Emerging growth company ☐
If an emerging growth company, indicate by check mark if the registrant has elected not to use the extended transition period for complying with any new or revised financial accounting standards provided pursuant to Section 13(a) of the Exchange Act. ☐
Item 5.02. Departure of Directors or Certain Officers; Election of Directors; Appointment of Certain Officers; Compensatory Arrangements of Certain Officers.

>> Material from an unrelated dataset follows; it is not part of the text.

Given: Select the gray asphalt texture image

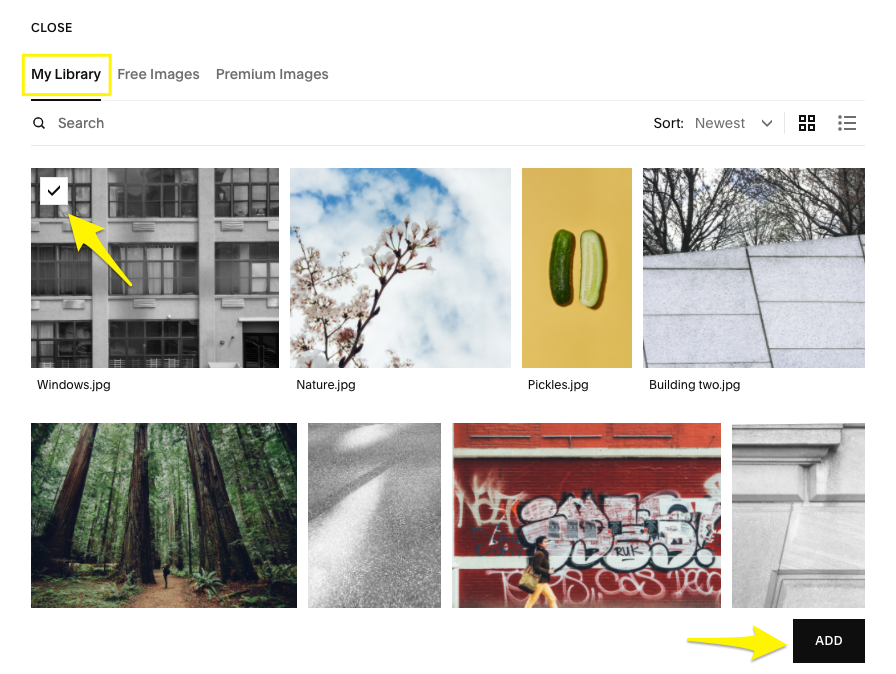Looking at the screenshot, I should [x=374, y=515].

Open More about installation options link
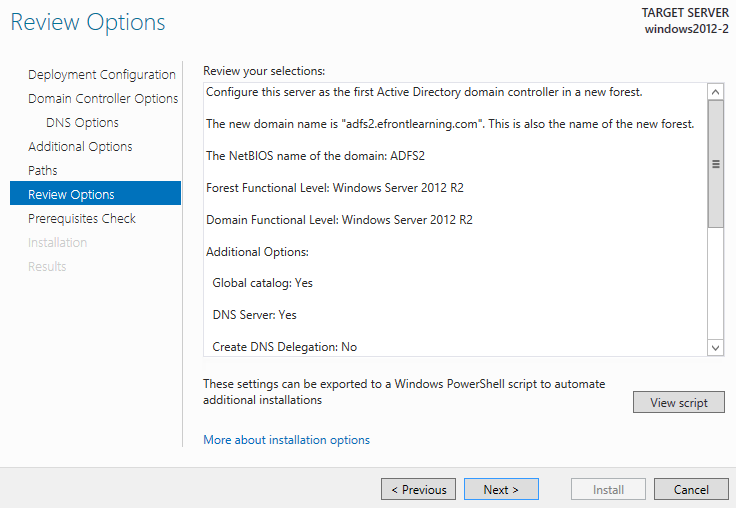(286, 440)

Departure of Executive Vice President of Worldwide Sales
On December 7, 2022, the Board of Directors (the “Board”) of CEVA, Inc. (the “Company”) and Issachar Ohana, the Executive Vice President (“EVP”) of Worldwide Sales of the Company reached an understanding regarding his separation from the Company, and the Company and Mr. Ohana entered into a Separation and Release Agreement (the “Separation Agreement”) later that day pursuant to which Mr. Ohana’s last day of service as the EVP of Worldwide Sales of the Company will be December 31, 2022 (the “Separation Date”).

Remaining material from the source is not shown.